In de coaching sprak ik vandaag met D. over dominantie. D. heeft de kracht van zacht voorop en haar harde kracht nog teveel onder water. Ze bewondert mensen die goed voor zichzelf op kunnen komen en zich direct uitspreken. Zij heeft dat minder. Ze laat zich net even te vaak in een hoekje drukken, waarna zij zichzelf afvraagt wat er precies is gebeurd. Dit bevalt haar niet. D. heeft een groot verlangen om in haar kracht te staan en te durven delen wat er in haar omgaat op het moment dat het spannend is. Ze wil van de frustratie af die zij opbouwt omdat ze te lang wacht met uitspreken.
Direct zijn en zeggen wat er in je leeft.
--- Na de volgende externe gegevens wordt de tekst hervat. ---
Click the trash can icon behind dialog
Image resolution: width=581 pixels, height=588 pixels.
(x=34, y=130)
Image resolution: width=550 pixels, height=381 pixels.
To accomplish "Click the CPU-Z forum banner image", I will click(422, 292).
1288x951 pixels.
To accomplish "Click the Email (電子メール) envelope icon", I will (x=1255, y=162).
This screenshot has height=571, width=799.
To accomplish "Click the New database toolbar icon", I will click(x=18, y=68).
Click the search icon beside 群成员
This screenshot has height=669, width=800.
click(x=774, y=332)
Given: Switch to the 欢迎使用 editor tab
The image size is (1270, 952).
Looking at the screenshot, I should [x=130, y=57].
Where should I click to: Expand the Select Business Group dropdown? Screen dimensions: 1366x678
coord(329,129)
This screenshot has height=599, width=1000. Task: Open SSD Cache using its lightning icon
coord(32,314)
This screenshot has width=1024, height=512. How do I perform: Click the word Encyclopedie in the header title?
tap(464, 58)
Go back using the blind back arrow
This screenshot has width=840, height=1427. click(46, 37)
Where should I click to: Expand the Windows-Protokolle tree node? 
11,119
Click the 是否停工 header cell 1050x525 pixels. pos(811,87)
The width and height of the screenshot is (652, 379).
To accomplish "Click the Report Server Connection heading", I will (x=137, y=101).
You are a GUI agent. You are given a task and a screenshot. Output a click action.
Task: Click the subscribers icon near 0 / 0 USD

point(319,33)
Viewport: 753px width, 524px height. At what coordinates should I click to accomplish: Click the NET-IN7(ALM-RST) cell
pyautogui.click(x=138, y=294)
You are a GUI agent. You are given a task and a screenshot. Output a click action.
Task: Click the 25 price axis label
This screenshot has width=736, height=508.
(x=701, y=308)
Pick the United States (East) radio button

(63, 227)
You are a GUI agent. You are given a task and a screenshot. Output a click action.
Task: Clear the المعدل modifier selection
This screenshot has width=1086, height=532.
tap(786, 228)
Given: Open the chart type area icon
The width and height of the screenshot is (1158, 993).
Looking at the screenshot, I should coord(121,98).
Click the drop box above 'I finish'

Heerlijk lijkt haar dat. De bewondering voor dominantie is wijdverspreid. D. duikt de vergelijking in en ze komt er zelf bekaaid af. Dominante collega’s die bij iedereen, dus ook bij haar, over een grens gaan, die presteren toch echt stukken beter dan zijzelf. D. zet hen op een voetstuk en zij is niet de enige die dit doet.
Vergelijken is een eigenschap van het Ego. Als je de kracht van zacht hebt, dan zak je voor de Ego-test. Dominantie, ruimte innemen, is beter voor de overleving dan onderdanigheid en ruimte geven. Het is het primitieve bewustzijn wat hier spreekt. Dat is niet het bewustzijn waarmee je als mens je hogere potentieel vrij krijgt.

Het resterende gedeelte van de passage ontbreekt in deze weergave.